Por su parte, el doctor Luis Echevarría Santiago aseguró que la falta de juego y de interacciones con otros contemporáneos los ha privado de muchas experiencias de vida, a su vez restándole al desarrollo de los niños.

Sin embargo, ambos especialistas concluyeron que mientras mejor sean las herramientas de manejo que les provean los padres o encargados a los menores, más seguros se van a sentir al enfrentar las posibles emociones que el periodo navideño pudiese subrayar.

Herramientas de manejo

Según la consultora en salud mental Navas Auger, lo más importante para brindar el apoyo emocional que urgen los niños es etiquetar sus emociones.

“Ya sea un desastre natural o una pandemia es importante que los padres aprendan a manejar los sentimientos. La mejor manera de manejarlo es hablando, etiquetándolo”, remarcó Navas Auger.

La psicóloga clínica expresó que los niños van a buscar seguridad de sus padres y que ellos deben de intentar ayudarlos a ventilar lo que sienten, expresarlo y, de tal manera, juntos buscar soluciones.

Navas Auger también destacó a los adolescentes como una etapa individual, sector a la que los eventos atmosféricos, las huelgas y ahora la pandemia ha afectado de manera singular.

“A los de 17 años les ha tocado vivir un trauma. La escuela es donde único ellos tenían su socialización. Ellos necesitan ese estar y pueden tener muchos sentimientos de soledad o vacío”, argumentó Navas Auger.

Incluso, la especialista en salud mental recomendó estar atentos a cambios en comportamientos, debido a que sirven como guía para identificar una inquietud o problema en la vida del adolescente.

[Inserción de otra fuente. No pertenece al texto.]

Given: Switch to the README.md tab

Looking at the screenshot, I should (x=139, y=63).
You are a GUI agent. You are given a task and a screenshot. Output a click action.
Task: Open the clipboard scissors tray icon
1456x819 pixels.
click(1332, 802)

De igual manera, Navas Auger ideó abrir espacios de conversación y disponibles para el diálogo de manera rutinaria.

“Podemos pedir horas fijas de desayuno, almuerzo o cena para abrir esos espacios. Empezar con ‘Hola, ¿cómo estas?’ e ir poco a poco abriendo esa puerta, dejándoles saber que uno está aquí”, detalló Navas Auger.

Por su parte miembros de la Asociación Aragonesa de Psicopedagogía, en una publicación titulada Demasiadas emociones, cómo educarlas en tiempos de pandemia, precisaron que las horas de comer o cenar son las circunstancias ideales para conversar sobre cómo su bienestar, preguntarles qué sienten y ver cómo manifiestan o describen su sentir.

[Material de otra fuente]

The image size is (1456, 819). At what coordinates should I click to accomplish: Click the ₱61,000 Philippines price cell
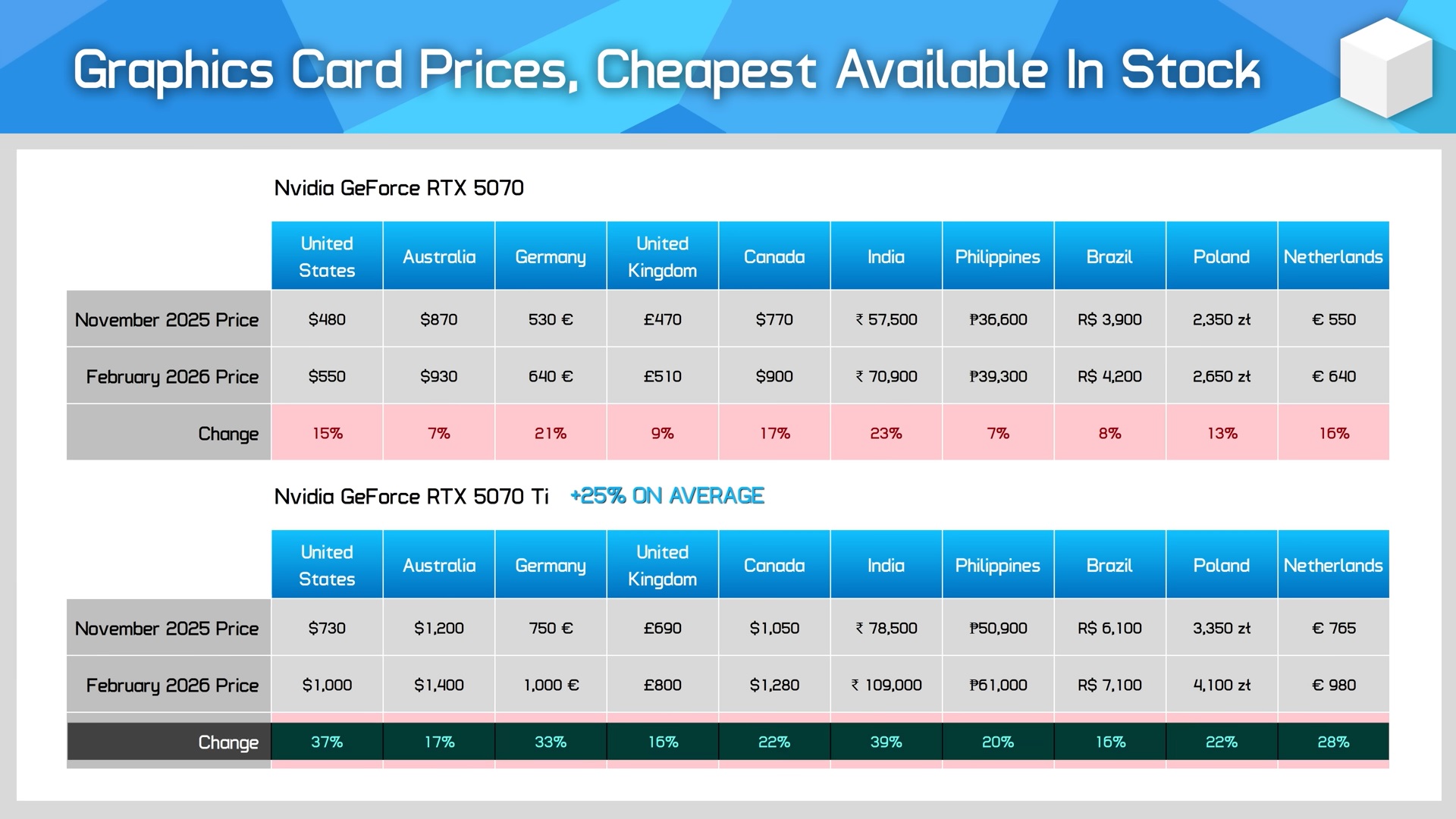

La orientadora educativa Isabel Rech Oliván y psicóloga social y comunitaria Macarena López Peco sustentaron en el artículo la importancia de proveer libros, cuentos, películas y vídeos que sirvan de guía para que, por su cuenta, los niños puedan categorizar y reconocer sus emociones para poder trabajarlas.

De igual forma, la psicóloga Navas Auger añadió a la pintura y el dibujo como posibles herramientas para identificar sentimientos.

Actividades para el bienestar

Como parte de la rutina de apoyo que señaló Navas Auger los niños se deben familiarizar en cómo vivir en comunidad.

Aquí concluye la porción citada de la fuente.